Brano di lettura:

•••••

I reati informatici si evolvono, la cybersecurity deve fare lo stesso

Il crimine digitale affina le sue armi e serve un approccio completo alla protezione dei dati aziendali: le considerazioni sulla cybersecurity del vicepresidente AIPSA, Alessandro Manfredini
la cybersecurity deve rispondere ai reati informatici

“La quantità di minacce è aumentata principalmente a causa della vulnerabilità delle reti, dalla crescita esponenziale dei dati a disposizione e dalla scarsa consapevolezza degli utenti”. A parlare è Alessandro Manfredini, vicepresidente AIPSA e direttore Group Security e Cyber Defence del gruppo A2A, una persona quindi particolarmente indicata per fare il punto sul tema della cybersecurity e protezione dei dati aziendali in tempi di pandemia.

Alessandro Manfredini, vicepresidente AIPSA e direttore Group Security e Cyber Defence del gruppo A2A

Alessandro Manfredini, vicepresidente AIPSA e direttore Group Security e Cyber Defence del gruppo A2A

“Non più nerd ma criminali comuni”

“Occorre anche considerare – prosegue Manfredini – l’identikit del cybercriminale di ultima generazione, poiché anch’esso ha subito nel tempo profonde mutazioni. Anni addietro l’hacker tipico, era solitamente riconoscibile come un nerd con altissima esperienza informatica, mentre oggi l’hacker è tutt’altro. Oggi coloro i quali compiono reati informatici sono criminali comuni, che nel frattempo si sono digitalizzati anch’essi, sfruttando la possibilità di ottenere veri e propri servizi on demand. Non è difficile trovare questo genere di “servizi” (attacchi Ddos, malware, spamming, ecc.) nel deep e dark web. Ci troviamo quindi di fronte a una tipologia di figura completamente diversa rispetto al passato, proprio perché è il fattore adattabilità il responsabile di questa metamorfosi”.

Cyberminacce si evolvono insieme alle tecnologie di rete

Dunque, emerge un quadro caratterizzato dall’evoluzione della tipologia di cyberminacce, al passo con il progredire delle tecnologie di connessione, e ciò rende sempre più importante riuscire a gestire quantità di informazioni massicce nel migliore dei modi innalzando, nel contempo, i livelli di protezione da attacchi digitali. Senza dimenticare che, quando si parla di cybersecurity, sono molti gli aspetti che devono essere affrontati in modo approfondito con l’obiettivo imprescindibile di arrivare all’adozione di soluzioni concrete di sicurezza in modo che lo scenario non arrivi ad essere fuori controllo.

Da una sicurezza statica ad una dinamica

“L’attuale scenario delle aziende nazionali – spiega Manfredini – è composto da realtà che si stanno affacciando ora al tema della trasformazione digitale come anche da aziende più mature che hanno intrapreso il percorso della digitalizzazione ben prima della crisi pandemica. Ed è mutato lo stato delle cose poiché fino a qualche anno fa quando si parlava di sicurezza ci si riferiva alla protezione del dato, attraverso una messa in sicurezza “statica”, mentre ora è quanto mai necessario preservare il dato e le informazioni indifferentemente dalla loro ubicazione, rendendo quest’aspetto estremamente dinamico”.

•••••

Esercizi da svolgere:
**a)** Trascrivi il brano sulla cybersecurity partendo dalle parole "I reati informatici si" e fermandoti dopo "tempi di pandemia.", ma sostituisci "cybersecurity" con "sicurezza informatica".
**b)** Riassumi in due frasi il brano sulla cybersecurity.
Le voci riportate di seguito costituiscono materiale a sé, distinto dal brano.

[Voci di dati salvate]
•••••

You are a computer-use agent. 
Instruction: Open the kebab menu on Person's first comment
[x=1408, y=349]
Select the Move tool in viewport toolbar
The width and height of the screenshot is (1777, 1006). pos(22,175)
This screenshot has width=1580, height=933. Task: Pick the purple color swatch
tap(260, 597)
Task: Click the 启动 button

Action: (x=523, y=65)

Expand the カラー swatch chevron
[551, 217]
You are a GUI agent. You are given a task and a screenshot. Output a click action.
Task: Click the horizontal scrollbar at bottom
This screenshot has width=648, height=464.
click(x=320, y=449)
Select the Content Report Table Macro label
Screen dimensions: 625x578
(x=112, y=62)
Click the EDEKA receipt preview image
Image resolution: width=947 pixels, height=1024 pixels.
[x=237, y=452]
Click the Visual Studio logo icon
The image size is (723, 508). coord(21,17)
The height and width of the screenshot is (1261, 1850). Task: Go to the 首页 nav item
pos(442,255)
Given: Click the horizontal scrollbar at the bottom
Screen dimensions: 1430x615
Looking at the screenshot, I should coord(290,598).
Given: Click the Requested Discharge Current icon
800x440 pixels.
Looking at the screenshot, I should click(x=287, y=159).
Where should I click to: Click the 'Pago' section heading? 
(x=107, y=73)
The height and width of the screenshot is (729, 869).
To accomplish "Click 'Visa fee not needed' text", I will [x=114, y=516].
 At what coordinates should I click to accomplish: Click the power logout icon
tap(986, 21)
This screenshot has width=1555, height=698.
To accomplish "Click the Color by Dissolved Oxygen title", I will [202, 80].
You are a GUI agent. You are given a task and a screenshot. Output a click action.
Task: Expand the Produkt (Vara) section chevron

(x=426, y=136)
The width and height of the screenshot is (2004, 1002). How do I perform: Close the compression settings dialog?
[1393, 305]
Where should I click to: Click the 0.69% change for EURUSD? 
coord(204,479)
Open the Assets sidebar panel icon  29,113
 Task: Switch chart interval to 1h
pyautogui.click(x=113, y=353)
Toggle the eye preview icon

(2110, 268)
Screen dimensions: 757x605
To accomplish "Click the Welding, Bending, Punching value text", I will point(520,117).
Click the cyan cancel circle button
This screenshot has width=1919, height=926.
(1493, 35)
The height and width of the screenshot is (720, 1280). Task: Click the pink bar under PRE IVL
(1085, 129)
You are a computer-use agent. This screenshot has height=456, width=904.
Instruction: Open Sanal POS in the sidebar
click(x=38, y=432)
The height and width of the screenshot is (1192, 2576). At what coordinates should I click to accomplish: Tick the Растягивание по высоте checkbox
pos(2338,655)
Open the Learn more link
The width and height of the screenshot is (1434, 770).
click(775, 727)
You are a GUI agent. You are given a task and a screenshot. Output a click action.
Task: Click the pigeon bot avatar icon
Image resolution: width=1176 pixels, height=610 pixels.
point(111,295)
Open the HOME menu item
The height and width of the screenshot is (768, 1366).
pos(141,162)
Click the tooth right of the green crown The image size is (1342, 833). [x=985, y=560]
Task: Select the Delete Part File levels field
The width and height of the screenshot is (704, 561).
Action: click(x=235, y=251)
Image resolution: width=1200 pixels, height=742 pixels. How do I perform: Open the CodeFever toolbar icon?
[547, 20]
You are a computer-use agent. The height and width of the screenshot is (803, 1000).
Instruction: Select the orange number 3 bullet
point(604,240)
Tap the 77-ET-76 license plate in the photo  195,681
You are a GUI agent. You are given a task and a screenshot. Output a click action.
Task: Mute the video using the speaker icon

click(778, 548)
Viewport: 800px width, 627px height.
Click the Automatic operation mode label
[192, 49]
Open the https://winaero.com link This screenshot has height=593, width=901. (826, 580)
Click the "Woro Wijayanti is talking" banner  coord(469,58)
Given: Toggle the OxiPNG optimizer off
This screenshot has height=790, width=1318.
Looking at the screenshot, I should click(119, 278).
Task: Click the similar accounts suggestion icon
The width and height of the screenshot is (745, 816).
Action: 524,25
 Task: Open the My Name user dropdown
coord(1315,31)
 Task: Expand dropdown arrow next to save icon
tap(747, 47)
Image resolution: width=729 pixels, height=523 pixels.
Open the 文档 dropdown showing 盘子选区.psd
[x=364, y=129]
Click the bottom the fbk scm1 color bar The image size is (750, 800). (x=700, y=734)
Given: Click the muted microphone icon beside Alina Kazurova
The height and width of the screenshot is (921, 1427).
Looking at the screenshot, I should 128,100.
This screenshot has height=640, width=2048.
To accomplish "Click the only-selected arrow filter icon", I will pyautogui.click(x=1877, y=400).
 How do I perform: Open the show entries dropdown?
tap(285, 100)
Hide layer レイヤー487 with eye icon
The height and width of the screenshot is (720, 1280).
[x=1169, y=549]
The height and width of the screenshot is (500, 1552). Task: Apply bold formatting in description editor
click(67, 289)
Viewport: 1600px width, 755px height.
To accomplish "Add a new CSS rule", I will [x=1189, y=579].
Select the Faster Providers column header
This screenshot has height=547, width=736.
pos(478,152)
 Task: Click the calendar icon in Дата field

•••••

Soluzioni:
**a)**
I reati informatici si evolvono, la sicurezza informatica deve fare lo stesso

Il crimine digitale affina le sue armi e serve un approccio completo alla protezione dei dati aziendali: le considerazioni sulla sicurezza informatica del vicepresidente AIPSA, Alessandro Manfredini
la sicurezza informatica deve rispondere ai reati informatici

“La quantità di minacce è aumentata principalmente a causa della vulnerabilità delle reti, dalla crescita esponenziale dei dati a disposizione e dalla scarsa consapevolezza degli utenti”. A parlare è Alessandro Manfredini, vicepresidente AIPSA e direttore Group Security e Cyber Defence del gruppo A2A, una persona quindi particolarmente indicata per fare il punto sul tema della sicurezza informatica e protezione dei dati aziendali in tempi di pandemia.

**b)** Secondo Alessandro Manfredini, vicepresidente AIPSA, le minacce informatiche sono aumentate per la vulnerabilità delle reti, la crescita esponenziale dei dati e la scarsa consapevolezza degli utenti, e oggi i reati informatici sono compiuti da criminali comuni che sfruttano servizi on demand reperibili nel deep e dark web. Poiché le cyberminacce si evolvono insieme alle tecnologie di connessione, la sicurezza deve passare da una protezione statica del dato a una dinamica, che preservi dati e informazioni indipendentemente dalla loro ubicazione.